Justiça nega pedido de Cleitinho para remover mais de 100 vídeos do Instagram

O senador de Minas Gerais pedia a remoção de conteúdos editados por perfil lulista; desembargador citou liberdade de expressão
Na foto, o senador Cleitinho Azevedo
O senador Cleitinho Azevedo (Republicanos-MG) move ação por danos morais contra autor de perfil no Instagram. Foto: Carlos Moura/Agência Senado

O Tribunal de Justiça do Distrito Federal e dos Territórios (TJDFT) negou o pedido do senador Cleitinho Azevedo (Republicanos-MG) para a retirada de vídeos publicados no Instagram que, segundo o parlamentar, distorcem suas falas. A decisão foi publicada na segunda-feira (1º).

O senador apresentou ação por danos morais contra Antônio Carlos Vieira, responsável pelo perfil @carlinlulistademinasgerais. Na petição, a Advocacia do Senado afirma que Vieira publicou ao menos 106 vídeos em dois meses usando imagens e falas do parlamentar editadas e misturadas com trechos de outros conteúdos, com o objetivo de distorcer suas posições políticas.

Alguns dos vídeos, segundo a petição, ultrapassaram 800 mil visualizações. Antes mesmo de ingressar com a ação, a defesa do senador notificou extrajudicialmente a Meta Platforms, responsável pelo Instagram, mas foi informada de que seria necessária uma ordem judicial para retirar os conteúdos do ar.

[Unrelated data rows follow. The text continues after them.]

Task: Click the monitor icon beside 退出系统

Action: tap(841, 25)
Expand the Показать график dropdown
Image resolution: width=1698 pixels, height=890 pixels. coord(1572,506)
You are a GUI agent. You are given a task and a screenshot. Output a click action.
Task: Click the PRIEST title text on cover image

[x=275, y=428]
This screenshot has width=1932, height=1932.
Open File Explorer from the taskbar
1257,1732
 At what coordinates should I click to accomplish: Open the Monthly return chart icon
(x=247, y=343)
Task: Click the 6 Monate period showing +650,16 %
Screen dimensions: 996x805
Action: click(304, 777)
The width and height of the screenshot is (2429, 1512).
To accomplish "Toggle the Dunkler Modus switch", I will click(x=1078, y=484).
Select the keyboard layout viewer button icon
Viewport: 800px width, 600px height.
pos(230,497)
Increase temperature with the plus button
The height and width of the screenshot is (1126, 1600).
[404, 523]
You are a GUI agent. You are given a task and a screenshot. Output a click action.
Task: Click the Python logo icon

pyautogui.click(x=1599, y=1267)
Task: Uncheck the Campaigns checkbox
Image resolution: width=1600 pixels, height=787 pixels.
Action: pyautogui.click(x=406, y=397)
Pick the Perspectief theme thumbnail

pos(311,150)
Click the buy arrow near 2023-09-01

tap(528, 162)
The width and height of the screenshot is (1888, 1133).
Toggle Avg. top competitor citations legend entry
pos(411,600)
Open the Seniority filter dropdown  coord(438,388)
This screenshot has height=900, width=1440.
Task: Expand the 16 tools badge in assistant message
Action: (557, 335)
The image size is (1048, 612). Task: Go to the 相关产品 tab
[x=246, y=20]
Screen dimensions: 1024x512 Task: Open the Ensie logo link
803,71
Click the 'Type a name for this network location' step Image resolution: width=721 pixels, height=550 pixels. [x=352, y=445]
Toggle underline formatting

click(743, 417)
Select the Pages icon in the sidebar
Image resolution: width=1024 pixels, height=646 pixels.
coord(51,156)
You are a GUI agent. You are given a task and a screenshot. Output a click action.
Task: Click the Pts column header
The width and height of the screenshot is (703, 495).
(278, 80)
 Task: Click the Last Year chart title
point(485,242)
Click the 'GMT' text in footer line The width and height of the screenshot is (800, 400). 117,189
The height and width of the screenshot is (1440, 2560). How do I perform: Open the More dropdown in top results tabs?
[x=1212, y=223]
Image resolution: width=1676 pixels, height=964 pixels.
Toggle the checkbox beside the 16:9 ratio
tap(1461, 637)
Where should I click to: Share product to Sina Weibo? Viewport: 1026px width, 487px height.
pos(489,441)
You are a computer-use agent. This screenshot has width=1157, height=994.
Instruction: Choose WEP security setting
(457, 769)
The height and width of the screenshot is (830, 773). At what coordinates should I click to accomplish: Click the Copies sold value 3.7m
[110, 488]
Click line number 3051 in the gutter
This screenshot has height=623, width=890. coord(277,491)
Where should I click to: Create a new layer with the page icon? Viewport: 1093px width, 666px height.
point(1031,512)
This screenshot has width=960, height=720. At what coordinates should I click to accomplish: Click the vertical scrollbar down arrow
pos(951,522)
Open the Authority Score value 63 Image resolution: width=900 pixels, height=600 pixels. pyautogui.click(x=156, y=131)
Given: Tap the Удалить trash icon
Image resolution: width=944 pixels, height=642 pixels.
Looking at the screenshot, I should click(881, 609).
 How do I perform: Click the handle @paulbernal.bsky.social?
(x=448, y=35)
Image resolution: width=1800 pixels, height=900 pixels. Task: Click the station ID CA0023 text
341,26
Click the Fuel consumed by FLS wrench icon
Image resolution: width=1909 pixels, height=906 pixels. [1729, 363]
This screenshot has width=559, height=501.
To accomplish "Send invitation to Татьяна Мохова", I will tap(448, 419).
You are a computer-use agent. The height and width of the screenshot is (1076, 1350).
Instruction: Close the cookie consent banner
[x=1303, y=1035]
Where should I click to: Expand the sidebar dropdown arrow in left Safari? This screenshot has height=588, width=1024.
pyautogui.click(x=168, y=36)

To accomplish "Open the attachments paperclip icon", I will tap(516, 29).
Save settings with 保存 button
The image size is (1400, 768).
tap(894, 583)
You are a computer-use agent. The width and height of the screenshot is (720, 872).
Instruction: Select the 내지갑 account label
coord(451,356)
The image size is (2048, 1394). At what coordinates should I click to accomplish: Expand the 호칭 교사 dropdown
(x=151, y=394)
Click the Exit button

Em contestação, o autor do perfil do Instagram confirmou a autoria das edições e as descreveu como exercício de liberdade de expressão e crítica política de tom satírico. A ação tramitou inicialmente na 11ª Vara Cível de Brasília, que, em março, negou o pedido de tutela de urgência apresentado pelo parlamentar.

A defesa de Cleitinho recorreu ao TJDFT, mas o desembargador Roberval Casemiro Belinati manteve o entendimento. Na decisão, ele afirmou que o caso envolve um conflito entre direitos ligados à honra, imagem e reputação de uma pessoa e a liberdade de expressão.

Segundo o magistrado, para decidir qual direito deve prevalecer, é necessária uma análise mais detalhada do processo, o que não é possível fazer nesse momento inicial do recurso.

Nesse sentido, ele citou o julgamento do Supremo Tribunal Federal (STF), realizado em junho de 2025, que declarou parcialmente inconstitucional o artigo 19 do Marco Civil da Internet, mas manteve a exigência de ordem judicial para remoção de conteúdos relacionados a crimes contra a honra.

O magistrado lembrou ainda que a análise sobre o mérito da ação já está em fase avançada, com apresentação de contestação, réplica e abertura de prazo para especificação de provas. O agravo será analisado pelo colegiado da 4ª Turma Cível do TJDFT.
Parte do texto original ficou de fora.